I think the tire shop would pay the 2 hours OT to each of 4 guys to make up for one they fire. Only if necessary.

And if the cost of ObamaCare is increased prices on everything else, it's got at least three bad side effects - not decreasing the cost of care, decreasing the quality of care, and increasing the price of tires (and everything else).

so they pay 1 and a half times as much salary out to save 1 salary?

So instead of getting 8 hours of work for 8 hours of pay, they pay out 12 hours of pay for 8 hours of work.


Brilliant business decision.
 
so they pay 1 and a half times as much salary out to save 1 salary?

So instead of getting 8 hours of work for 8 hours of pay, they pay out 12 hours of pay for 8 hours of work.


Brilliant business decision.

Depends on what the health care costs, eh? At $1200, it'd be $14K. If it's $1200 per person in the mechanic's family, it's going to be more expensive to pay the 1.5x one guy's salary.

And no, they'd pay out 10 hours a day for 4 guys instead of 8 hours for 5 guys (10x4 = 40, 8x5 = 40)
 
Actually, they're going to pay people for less than 30 hours. Maybe they will end up hiring more people, barfo. Just they'll all be making less than 75% of full time pay.
 
Actually, they're going to pay people for less than 30 hours. Maybe they will end up hiring more people, barfo. Just they'll all be making less than 75% of full time pay.
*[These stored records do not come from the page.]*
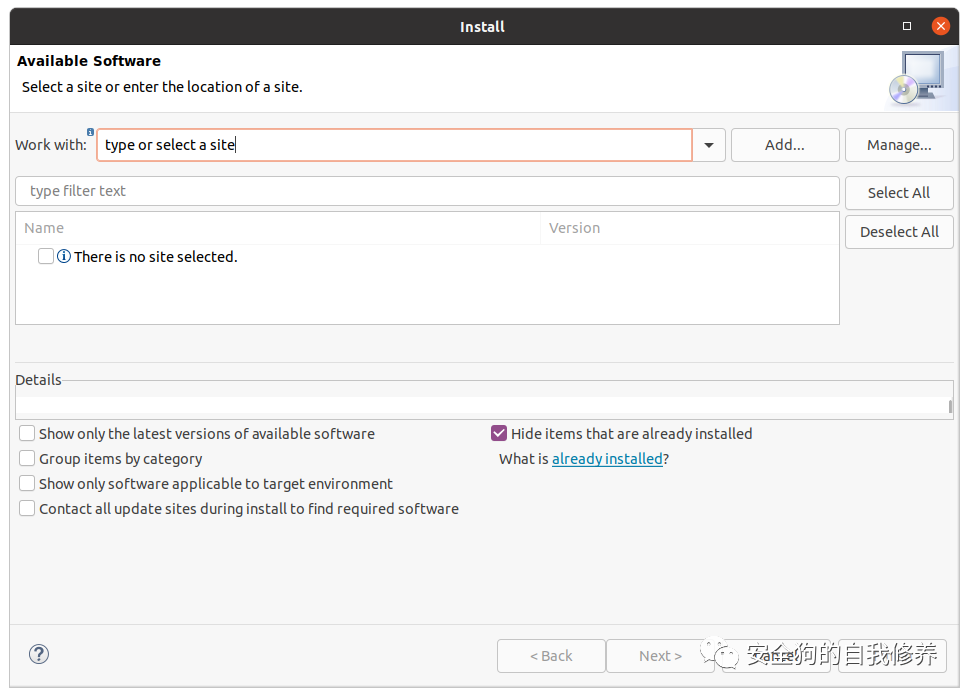Image resolution: width=969 pixels, height=697 pixels.
Task: Click the Select All button
Action: [899, 193]
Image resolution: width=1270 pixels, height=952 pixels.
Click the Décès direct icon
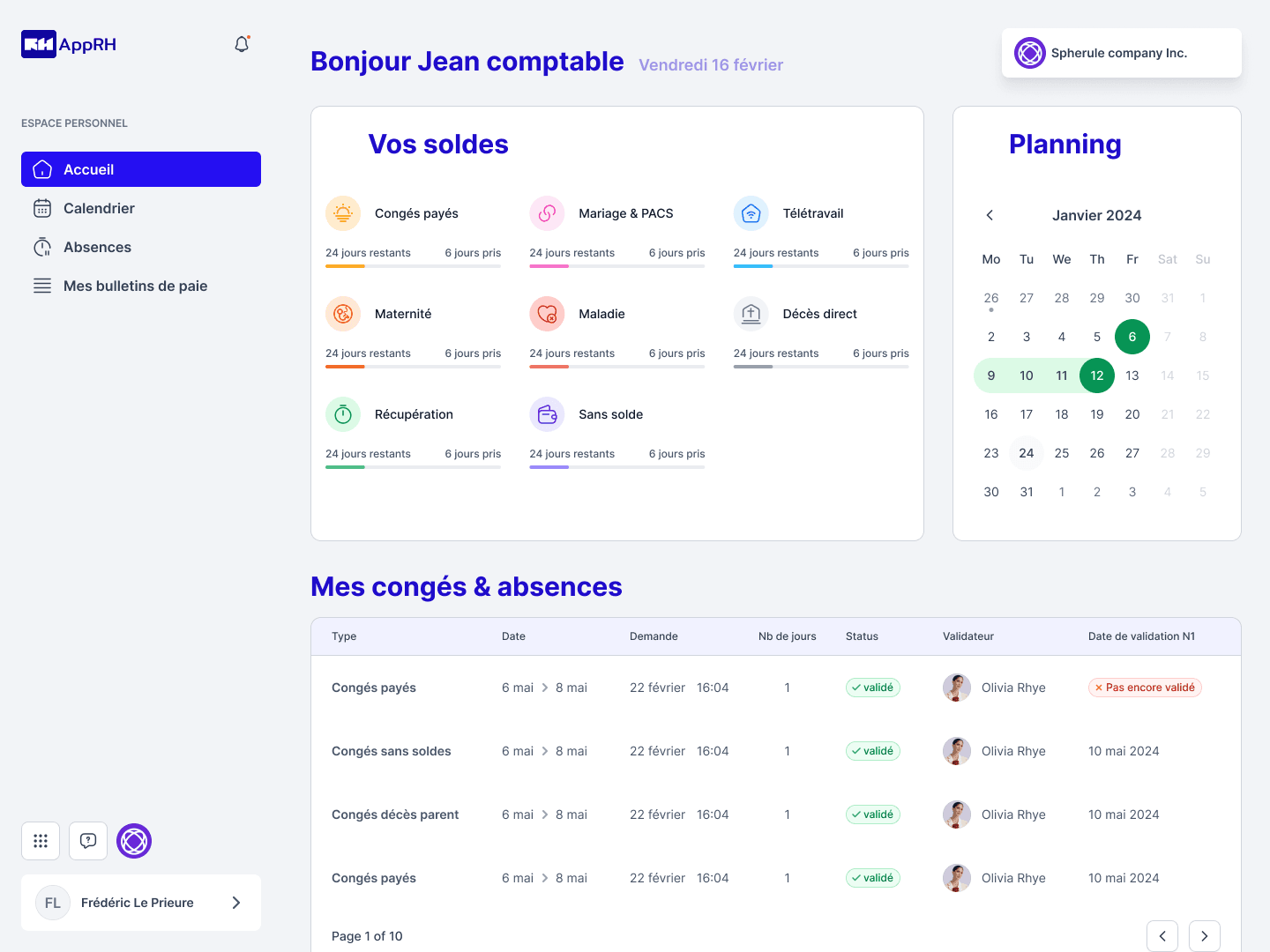pos(751,313)
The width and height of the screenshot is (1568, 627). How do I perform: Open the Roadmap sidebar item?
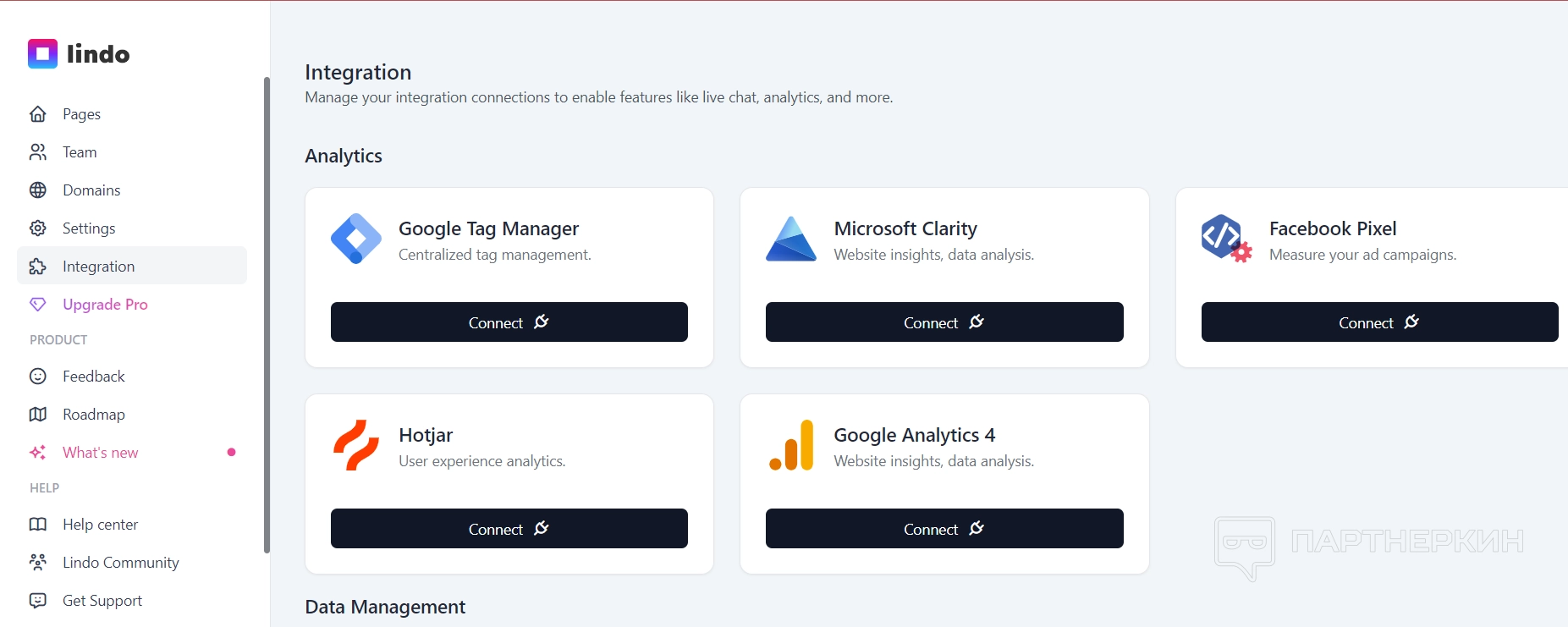93,415
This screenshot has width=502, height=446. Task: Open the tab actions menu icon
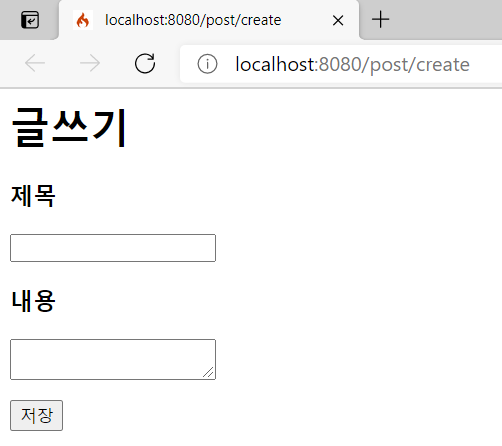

I suppose it's worth noting here that the employer mandate applies only to companies with more than fifty employees. So I'm not quite sure why your tire shop is laying people off in the first place?

barfo
 
Assuming the business is already well-run by a competent manager, all employees are already working at full capacity and therefore will all remain employed as long as product/service demand does not lessen.

Denny's assumption that there are slackers all around us tells me he and I have spent our lives in quite different arenas. If a well-run company lays off workers while trying to meet the same demand for their product/service, quality and the company's reputation will suffer. If they reward their employees with benefits, quality and the company's reputation will improve.
 
Aren't there hundreds of billions of dollars in tax breaks to companies to help them? That's what Republicans are complaining about, the wealth transfer from taxpayers to small business, which is almost totally Republican-owned.
 
There are companies with 175,000 employees that are going to lay off employees or eliminate coverage.
 
I suppose it's worth noting here that the employer mandate applies only to companies with more than fifty employees. So I'm not quite sure why your tire shop is laying people off in the first place?

barfo

Because the Bush cuts expiring means 1099s who claim $250k in revenue are going to have their taxes increased, anyhow.

LOL
 
There are companies with 175,000 employees that are going to lay off employees or eliminate coverage.

Elitists should be delighted that that company will weed out its bums. Aren't you the one who wants to slice off the fat?
 
...and their names are?

Walmart, iHop, Olive Garden, Kroger Foods, Macy's, MacDonalds, Red Lobster, Applebee's, Papa Johns, AutoZone, and more. More to come, too.

Go ahead and boycott them. The worst that will happen is they fire everyone and go out of business.